*** DATASET EXCERPTS Section Begins ***

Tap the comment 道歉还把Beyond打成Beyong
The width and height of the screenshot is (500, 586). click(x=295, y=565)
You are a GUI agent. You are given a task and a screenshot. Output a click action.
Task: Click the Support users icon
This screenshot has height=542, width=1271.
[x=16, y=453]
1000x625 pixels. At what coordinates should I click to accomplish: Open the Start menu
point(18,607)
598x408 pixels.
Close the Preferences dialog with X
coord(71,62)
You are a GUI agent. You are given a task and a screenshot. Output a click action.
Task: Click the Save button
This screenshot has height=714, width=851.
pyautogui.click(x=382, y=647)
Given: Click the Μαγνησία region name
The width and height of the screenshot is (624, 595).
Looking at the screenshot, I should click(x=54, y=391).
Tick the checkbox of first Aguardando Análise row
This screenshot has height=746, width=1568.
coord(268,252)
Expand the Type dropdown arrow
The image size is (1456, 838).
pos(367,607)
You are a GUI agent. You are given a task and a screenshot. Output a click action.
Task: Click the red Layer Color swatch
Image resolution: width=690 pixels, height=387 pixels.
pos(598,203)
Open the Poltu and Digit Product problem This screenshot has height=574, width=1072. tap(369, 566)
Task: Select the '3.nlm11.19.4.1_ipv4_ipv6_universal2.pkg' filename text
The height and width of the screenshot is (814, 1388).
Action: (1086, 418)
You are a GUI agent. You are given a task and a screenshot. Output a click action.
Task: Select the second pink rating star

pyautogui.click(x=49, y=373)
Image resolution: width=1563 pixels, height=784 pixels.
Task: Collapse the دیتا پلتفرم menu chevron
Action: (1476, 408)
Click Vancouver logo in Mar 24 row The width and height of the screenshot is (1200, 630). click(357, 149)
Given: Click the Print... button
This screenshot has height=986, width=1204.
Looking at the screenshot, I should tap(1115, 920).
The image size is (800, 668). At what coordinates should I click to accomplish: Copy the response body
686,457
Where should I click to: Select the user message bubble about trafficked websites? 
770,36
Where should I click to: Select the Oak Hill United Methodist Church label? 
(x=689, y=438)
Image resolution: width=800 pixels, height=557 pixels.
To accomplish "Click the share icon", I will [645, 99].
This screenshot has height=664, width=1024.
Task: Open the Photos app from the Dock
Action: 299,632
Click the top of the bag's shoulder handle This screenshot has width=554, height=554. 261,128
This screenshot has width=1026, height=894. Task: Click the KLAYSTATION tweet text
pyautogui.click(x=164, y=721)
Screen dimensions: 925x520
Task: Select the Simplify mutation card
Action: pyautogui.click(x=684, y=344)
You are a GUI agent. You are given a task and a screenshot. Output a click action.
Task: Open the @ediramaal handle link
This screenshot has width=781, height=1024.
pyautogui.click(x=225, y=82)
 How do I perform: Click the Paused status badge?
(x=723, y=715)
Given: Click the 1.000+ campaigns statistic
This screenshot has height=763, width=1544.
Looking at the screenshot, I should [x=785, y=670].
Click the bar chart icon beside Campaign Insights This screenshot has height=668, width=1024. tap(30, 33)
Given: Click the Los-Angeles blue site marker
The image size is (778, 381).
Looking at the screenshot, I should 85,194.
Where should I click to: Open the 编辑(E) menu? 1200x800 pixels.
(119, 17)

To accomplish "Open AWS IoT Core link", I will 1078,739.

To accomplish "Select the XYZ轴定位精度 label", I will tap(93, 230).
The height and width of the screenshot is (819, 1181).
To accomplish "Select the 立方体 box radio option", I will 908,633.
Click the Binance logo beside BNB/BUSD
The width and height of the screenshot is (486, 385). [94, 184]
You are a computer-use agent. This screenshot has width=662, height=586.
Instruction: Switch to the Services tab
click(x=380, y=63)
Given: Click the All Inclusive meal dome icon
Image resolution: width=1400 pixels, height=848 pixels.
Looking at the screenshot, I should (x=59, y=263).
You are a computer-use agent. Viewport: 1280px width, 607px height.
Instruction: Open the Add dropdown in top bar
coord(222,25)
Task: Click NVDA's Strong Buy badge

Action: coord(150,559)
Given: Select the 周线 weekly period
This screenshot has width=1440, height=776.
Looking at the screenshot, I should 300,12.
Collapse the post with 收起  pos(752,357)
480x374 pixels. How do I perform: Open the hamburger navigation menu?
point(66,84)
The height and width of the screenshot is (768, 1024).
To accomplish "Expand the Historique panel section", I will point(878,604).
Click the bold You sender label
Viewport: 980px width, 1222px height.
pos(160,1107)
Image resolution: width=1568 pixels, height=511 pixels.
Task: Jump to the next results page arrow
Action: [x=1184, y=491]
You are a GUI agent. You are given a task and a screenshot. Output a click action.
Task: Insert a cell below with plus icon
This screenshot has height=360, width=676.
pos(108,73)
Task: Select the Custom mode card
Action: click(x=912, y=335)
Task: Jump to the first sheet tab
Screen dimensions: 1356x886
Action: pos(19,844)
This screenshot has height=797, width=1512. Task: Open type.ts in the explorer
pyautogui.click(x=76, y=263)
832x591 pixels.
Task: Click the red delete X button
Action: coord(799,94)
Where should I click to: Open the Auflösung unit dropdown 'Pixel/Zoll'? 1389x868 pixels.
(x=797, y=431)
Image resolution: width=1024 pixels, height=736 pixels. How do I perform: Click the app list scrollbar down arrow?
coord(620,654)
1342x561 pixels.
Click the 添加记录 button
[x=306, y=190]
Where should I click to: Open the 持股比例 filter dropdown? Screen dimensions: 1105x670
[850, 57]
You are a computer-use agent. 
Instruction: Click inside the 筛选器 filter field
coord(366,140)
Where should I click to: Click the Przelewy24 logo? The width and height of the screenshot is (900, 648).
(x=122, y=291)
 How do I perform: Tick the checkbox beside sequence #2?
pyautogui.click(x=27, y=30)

*** DATASET EXCERPTS Section Ends ***

# REQUIRED WORK
Could you set down exactly the lines above, from the one containing "How do I perform: Tick" through the last, including both and nothing else?

# OUTPUT
 How do I perform: Tick the checkbox beside sequence #2?
pyautogui.click(x=27, y=30)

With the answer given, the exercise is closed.